A Future for HPC and Cloud: Collaboration Across Boundaries

The Developer Stories Podcast recently released an episode with Dan Reed (“HPC Dan”) that talked about the future of High Performance Computing. While there was ample conversation on resources and some policy, we only touched on some of the ideas about what to do it about it, or more specifically, how we should be working together. In this post, I want to talk about some of the problems I see with our current academic culture that prevent us from more successfully collaborating across the space. I like to think about these possible futures that don’t exist yet. Let’s jump in.

Traditional practices do not scale to cross-community collaboration

In academia, we are accustomed to writing papers. We are told (and expect) that publishing a paper in a highly respected venue is what will get the most attention, and thus have the most impact. And perhaps it still is true that this means to share information will be distributed to the academic community, and be a sound strategy to give us “career credits” or a metric of value for career advancement. But it is problematic. And you can’t even point this out because you’ll get in trouble for it.

Here is one problem with the above. While it works if you live in the isolation of an academic community, it doesn’t scale well beyond that. The issue is that today we need not just be talking to the academic community, but to the larger cloud community. We are in a present day and entering into a future where cloud is the leader, from an economic standpoint, and we are in somewhat of a competition for resources and talent. The two communities have been presented as a dichotomy, and at worst in an adversarial light. I hated this perspective – when someone on a panel would raise their voice and say “We cannot afford you!” or point fingers.

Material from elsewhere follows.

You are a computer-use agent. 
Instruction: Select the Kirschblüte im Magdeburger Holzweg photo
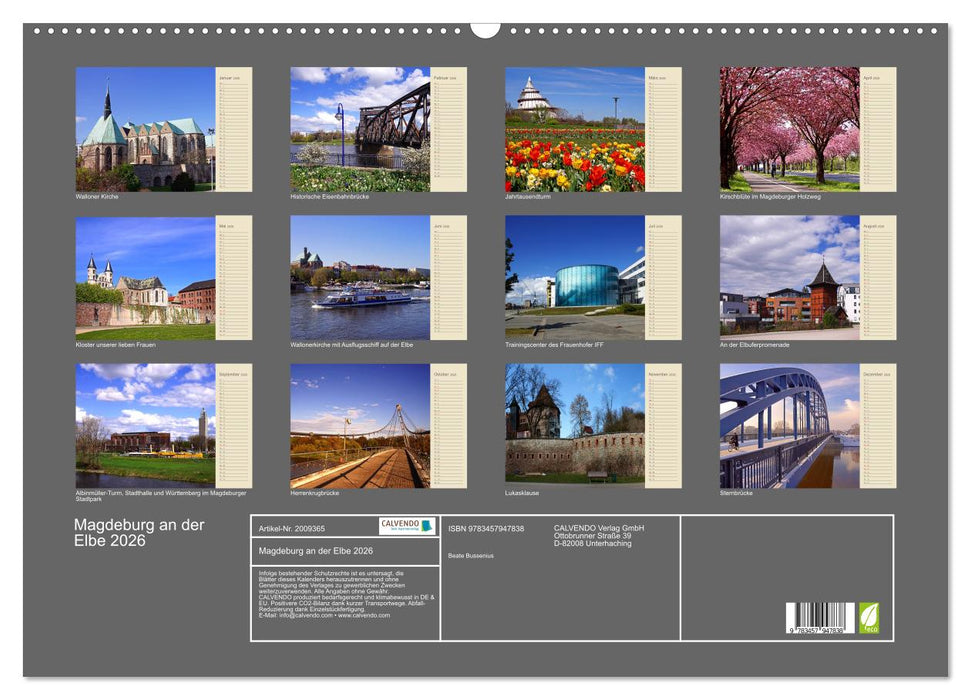tap(789, 129)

It wasn’t productive – pointing fingers and blaming someone does not make progress. That same energy can go toward proactive action to try ideas and do something about solving the problem.

What it takes to be influential

Now we can talk about what it takes to be influential. Indeed, when you are the “little guy” in the face of an economic powerhouse, it ‘s easy to feel powerless. And if you are a pessimist, maybe this is how you see it. But if you are an optimist, you might recognize that while it’s out of your direct control, it is within your indirect control. You can have influence, even if you are just one person. You have a voice.

How to have influence? We first need to define a line between two kinds of work – the conceptual piece that might include algorithms, design and architecture, and then an implementation, which ideally is of more production quality. In the academic system that promotes publication first, we lean heavy on the conceptual. Ideas are often presented without an implementation, or if there is an implementation, it is a weak point. It’s a mistake to design something elegant but never turn it into a product that catches attention. It’s also a mistake to implement something that looks flashy but has a poor design. The strongest work will be a balance of those two – an elegant and well-thought out algorithm and a production-level implementation that further adds evidence (via implementation) that the idea works. This brings up another problem about skill. Often the researcher coming up with the algorithm isn’t a programmer. The paper might entirely be math. If the researcher knows how to program, they most likely have never written production-quality software. It’s a wide gap to span.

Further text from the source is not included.